= Delta Village =

Historical amusement park in Tallulah, Louisiana, United States

Delta Village was an amusement park in Tallulah, Louisiana, United States. It operated from the early 1970s to the late 1970s. No traces of the park remain today.

Delta Village was a small park with a half dozen rides, designed to appeal to small children. It included a petting zoo, replicas of Wild West buildings, and a "Storybook Land," with replicas of objects from nursery rhymes. This was also designed to appeal to very young children.

The amusement park is remembered for its Wild West Medicine Show. It featured "Chief Running Wind" (Ray Stevens) and his Indian riders, who performed various types of stunt riding. Cowboys performed stunt fistfights and jump off rooftops. The show also usually featured a medicine man trying to sell cough syrup as a miracle drug.

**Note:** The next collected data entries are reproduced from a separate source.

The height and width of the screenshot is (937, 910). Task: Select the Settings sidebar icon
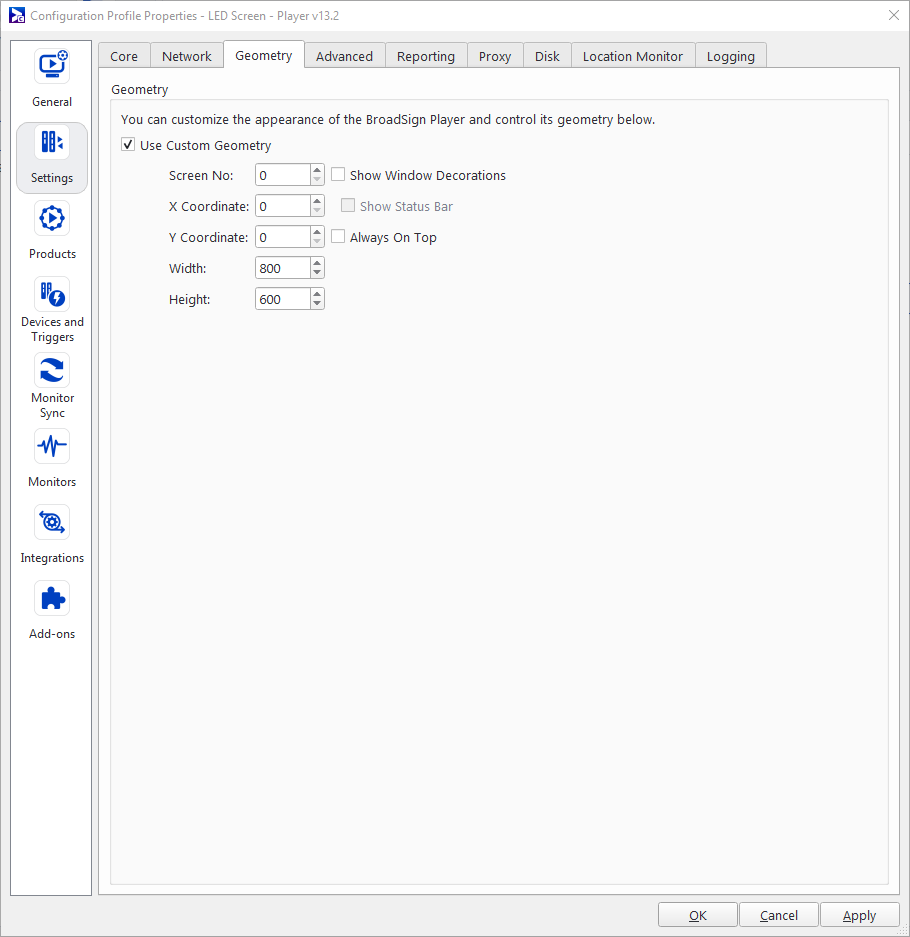pos(52,143)
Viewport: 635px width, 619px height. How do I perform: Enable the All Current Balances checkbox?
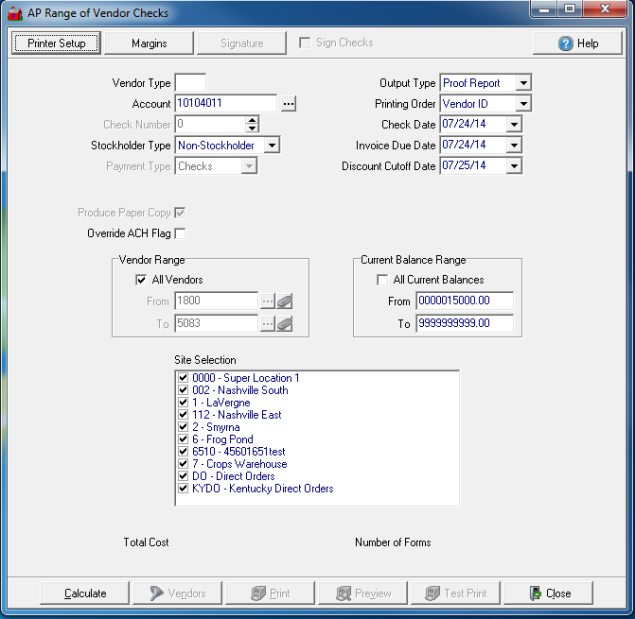pyautogui.click(x=381, y=280)
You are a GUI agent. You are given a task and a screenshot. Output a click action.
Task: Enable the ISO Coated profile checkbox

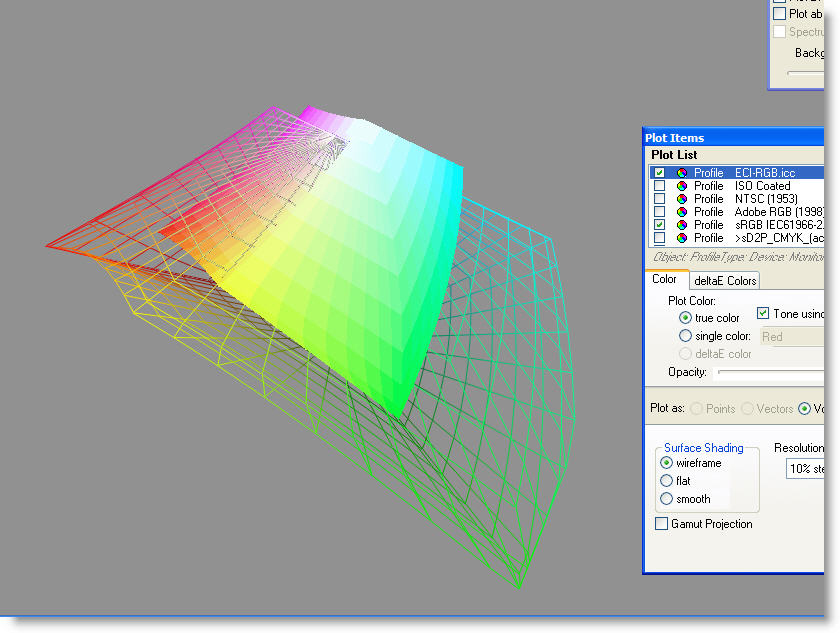(x=659, y=186)
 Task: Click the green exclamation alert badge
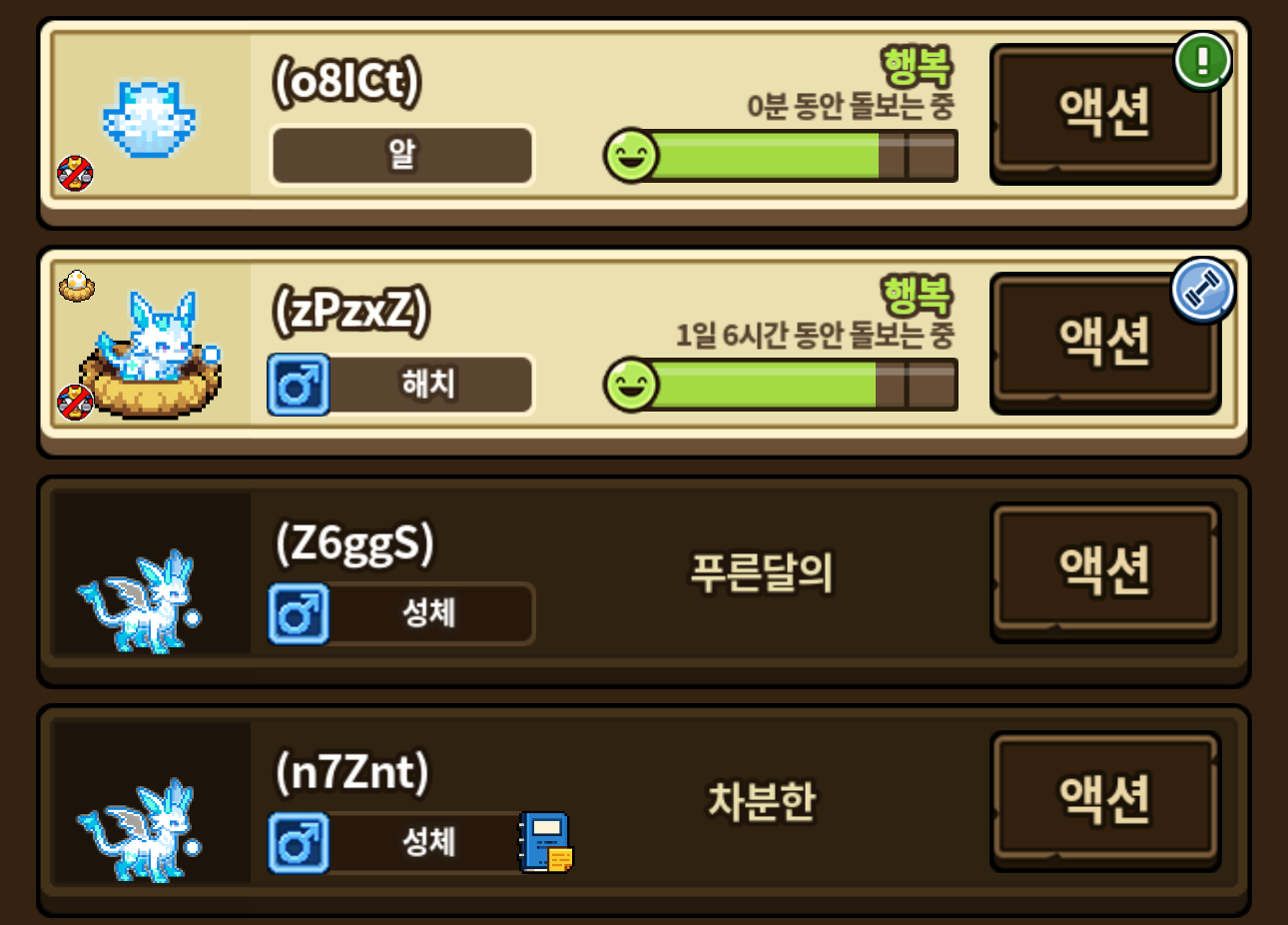click(x=1202, y=61)
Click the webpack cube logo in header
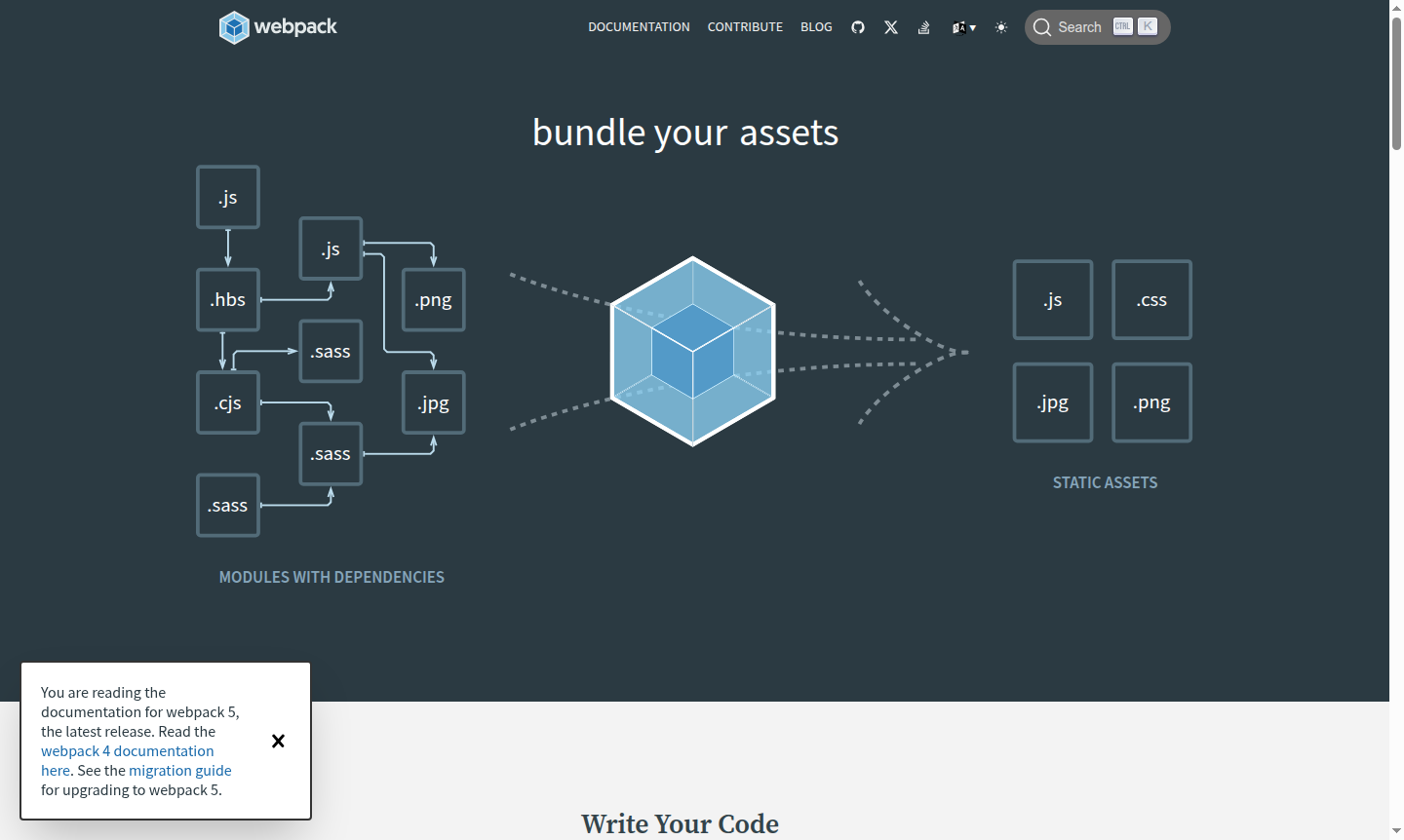The width and height of the screenshot is (1404, 840). click(x=232, y=26)
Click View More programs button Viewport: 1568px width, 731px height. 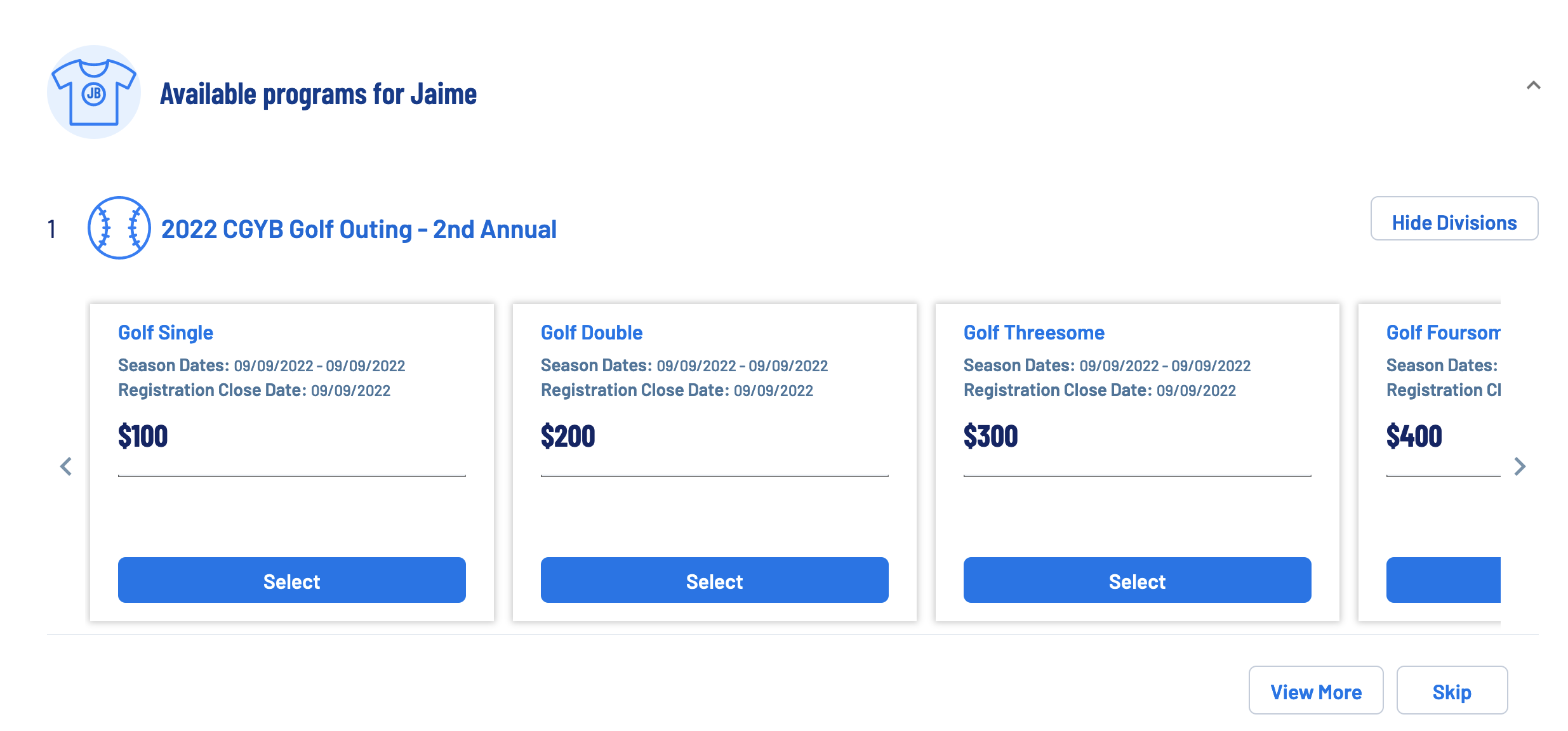click(1316, 690)
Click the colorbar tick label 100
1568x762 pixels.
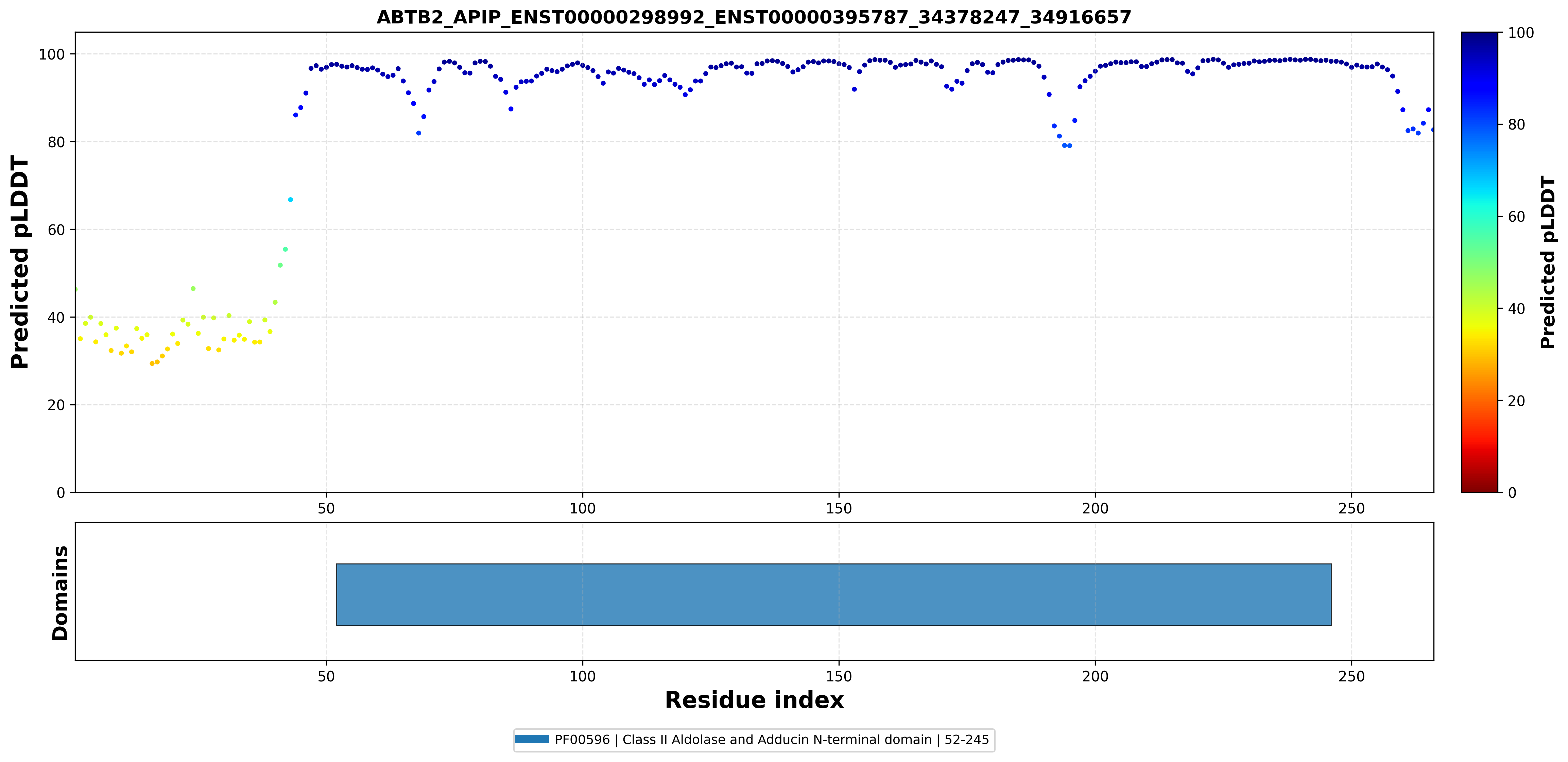coord(1520,33)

Delta Village housed one of the first coin-operated games in which visitors could pit their quick-draw skills against the fastest cowboy gunman robot in the west. There were also midway games, in which participants tried to win a live goldfish by throwing a ping-pong ball into a small glass container. There was a magic show with audience member participation. Children could watch a chicken play the piano for a nickel, or walk through the Gravity House where objects appeared to roll uphill.

Amusement park rides included a log flume, a train ride featuring a cave with a gorilla, and a boat ride that featured simulated explosions in the river. There was also a giant slide, similar to those seen at state fairs. Visitors would climb up stairs and ride down the slide on a bean sack.